Excluida de los mercados internacionales de capitales, Rusia depende de bonos nacionales para financiar su déficit, con varias subastas que fracasaron en 2024 y una en 2026 debido a la débil demanda. El Banco de Rusia ha mantenido su tasa de referencia en el 14,5% para contener la inflación, mientras que el sector bancario —presionado para otorgar crédito por debajo del mercado a empresas militares— se ha convertido en el principal comprador de deuda pública con rendimientos elevados.
La tensión fiscal está obligando a Putin a tomar decisiones difíciles. El mandatario ha protegido el gasto bélico de los recortes mientras aumenta el impuesto al valor agregado y confisca la riqueza de los oligarcas. Con la infraestructura municipal y los servicios sociales bajo presión, y una cuarta parte del mercado de bonos corporativos en una categoría de riesgo elevado, según analistas rusos, el Kremlin enfrenta un creciente dilema entre sostener su maquinaria de guerra y evitar una crisis financiera interna.

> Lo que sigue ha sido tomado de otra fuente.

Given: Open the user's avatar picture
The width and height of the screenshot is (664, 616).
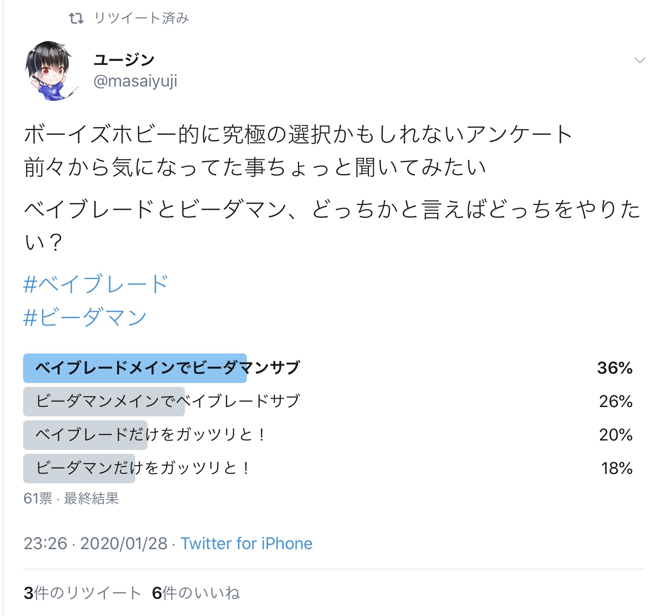Looking at the screenshot, I should 49,71.
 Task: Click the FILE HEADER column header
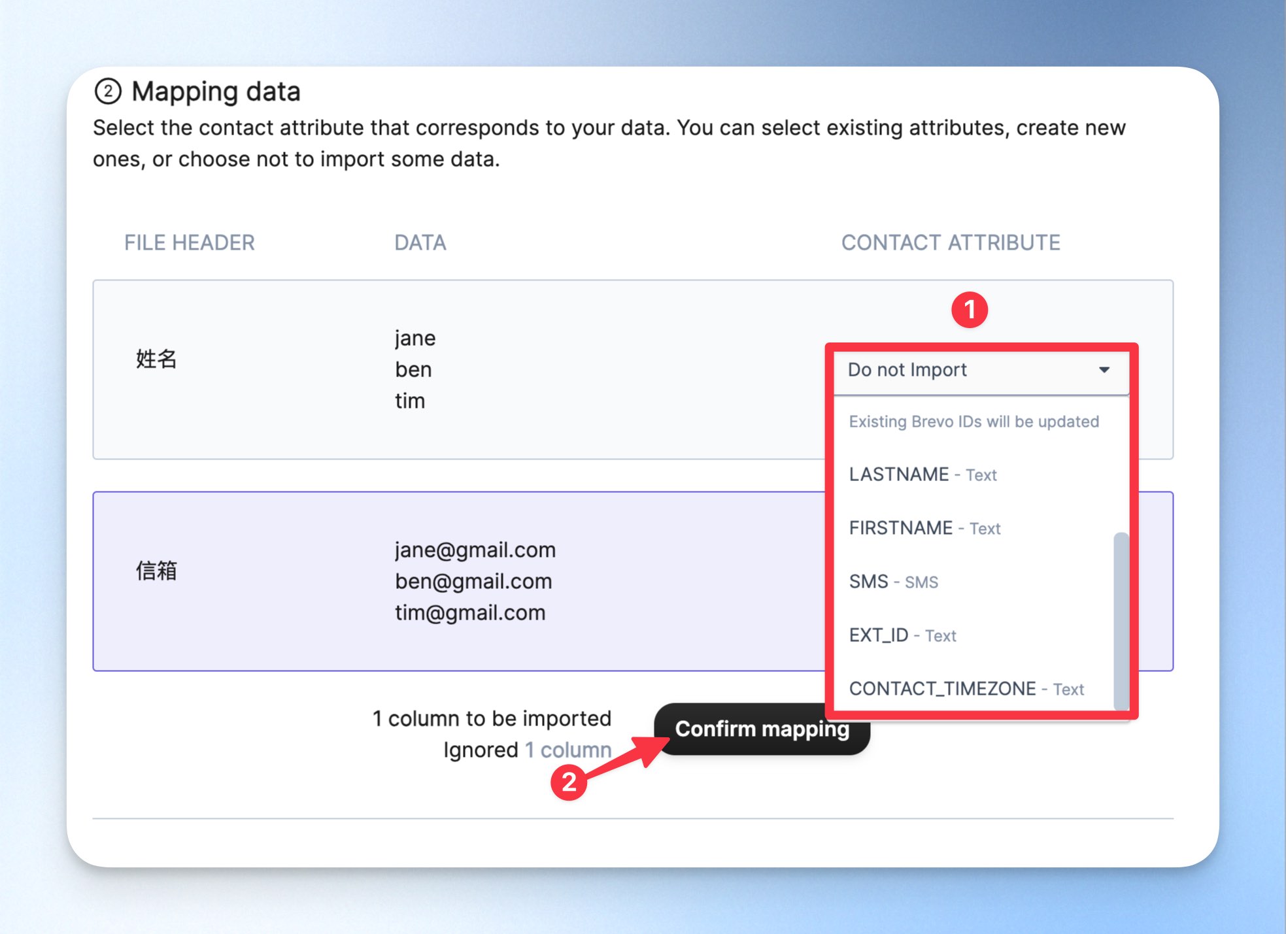click(x=190, y=242)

El sector bancario muestra signos de tensión
Los bancos rusos ya estaban dando la alarma sobre el deterioro de sus carteras de préstamos antes de que una contracción económica este año se sumara a una ola de impagos corporativos. La combinación de elevados costos de endeudamiento al 14,5% y la desaceleración de la actividad económica ha debilitado la demanda de crédito y aumentado los riesgos en los préstamos hipotecarios y al consumo. Algunos analistas rusos advierten que una cuarta parte del mercado de bonos corporativos del país se encuentra en una categoría de riesgo elevado, lo que plantea la posibilidad de quiebras bancarias si las condiciones financieras continúan deteriorándose.

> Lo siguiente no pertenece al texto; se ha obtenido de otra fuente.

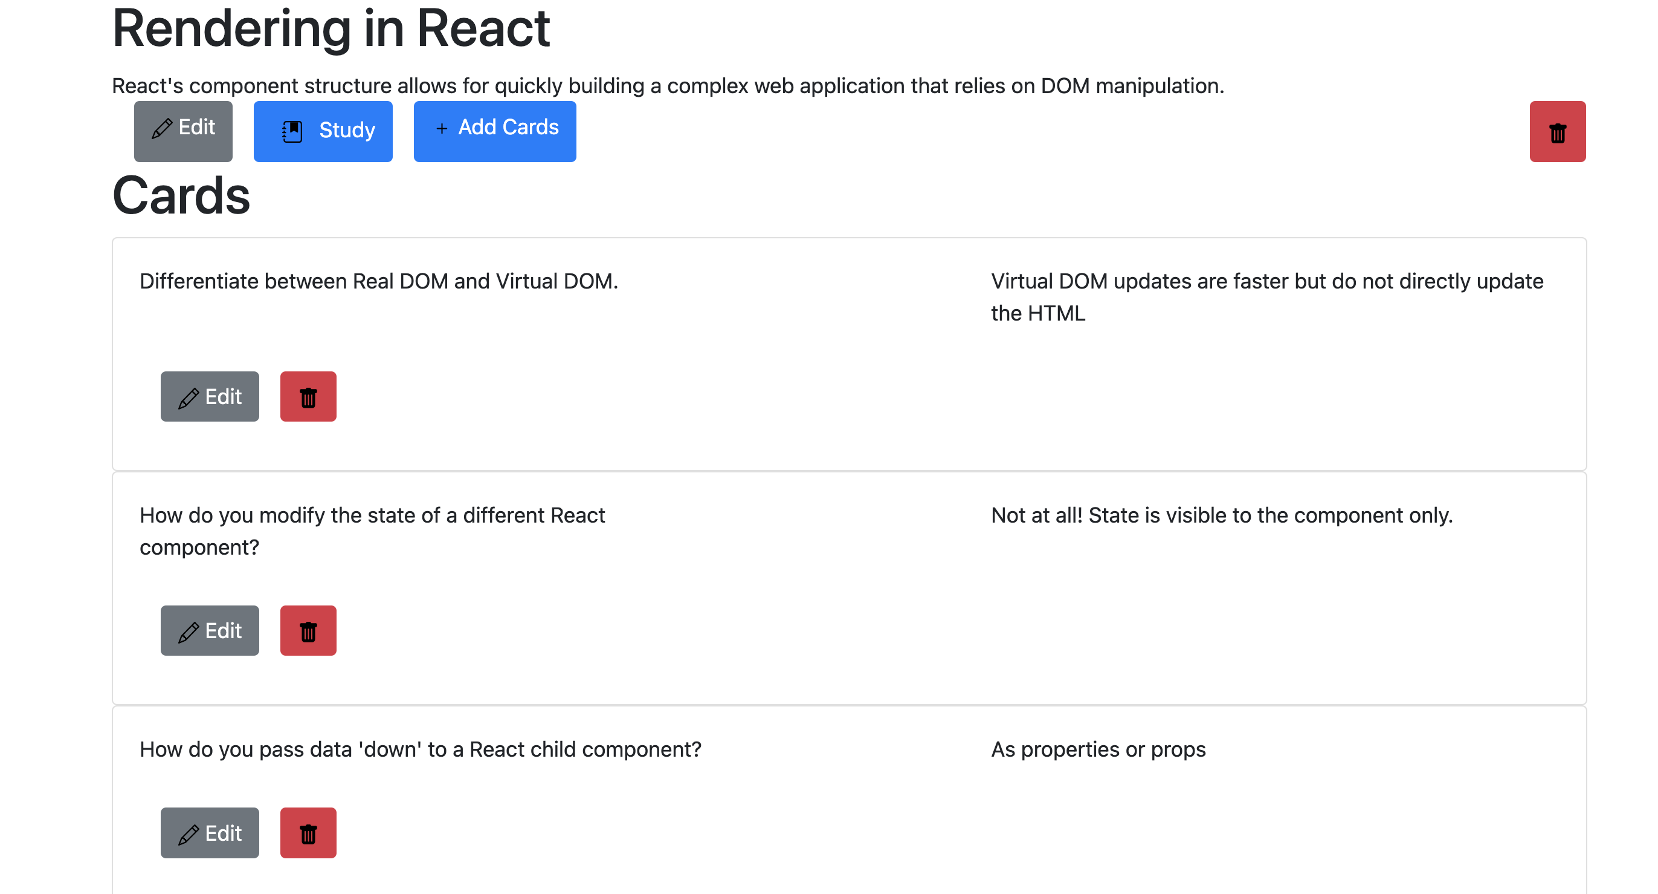1658x894 pixels.
Task: Open the deck editor with Edit
Action: coord(183,131)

Los ingresos petroleros ofrecen un alivio temporal
La guerra en Irán le ha proporcionado a Putin un respiro temporal gracias al aumento de los precios internacionales de la energía, mientras que la decisión de Estados Unidos de eximir temporalmente de sanciones al petróleo ruso transportado por mar redujo el descuento entre el crudo Brent de referencia y el de los Urales. China ha desempeñado un papel especialmente importante al comprar petróleo ruso, aunque Rusia se ha vuelto más dependiente de China para bienes de consumo e industriales, mientras sus propias industrias automotriz, siderúrgica, carbonífera y de construcción enfrentan desafíos crecientes.
La última vez que Rusia enfrentó una tensión fiscal comparable fue durante el colapso del precio del petróleo en 2014-2015, cuando el rublo perdió la mitad de su valor y la economía se contrajo un 2,5%. La situación actual es más grave: el déficit presupuestario como porcentaje del PIB es muy superior al de ese período y el acceso a los mercados internacionales de capital sigue bloqueado.

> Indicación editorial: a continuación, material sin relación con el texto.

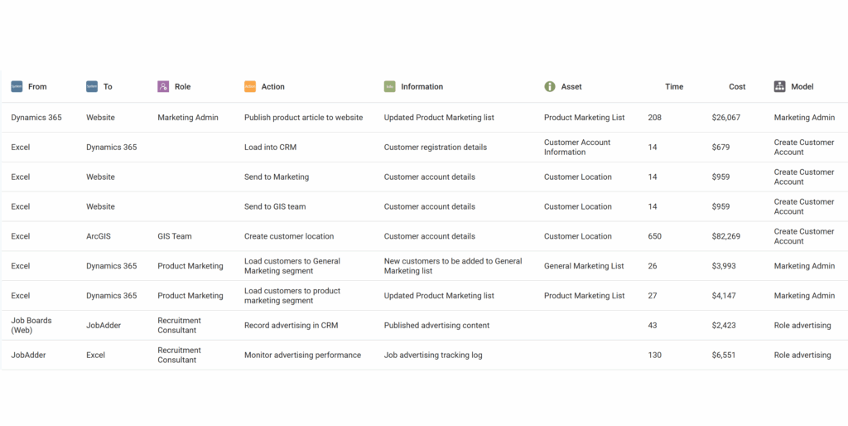
Task: Open the General Marketing List asset
Action: (584, 266)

Altos funcionarios rusos han advertido a Putin que el gasto bélico se está volviendo insostenible, según Bloomberg. Si Washington y sus aliados intensifican la aplicación de sanciones contra la flota en la sombra de Rusia, las redes de lavado de dinero y las ventas ilícitas de armas —incluyendo sanciones secundarias a bancos en China, Hong Kong y los Emiratos Árabes Unidos— el Kremlin podría enfrentarse a una elección entre el colapso económico y una paz negociada.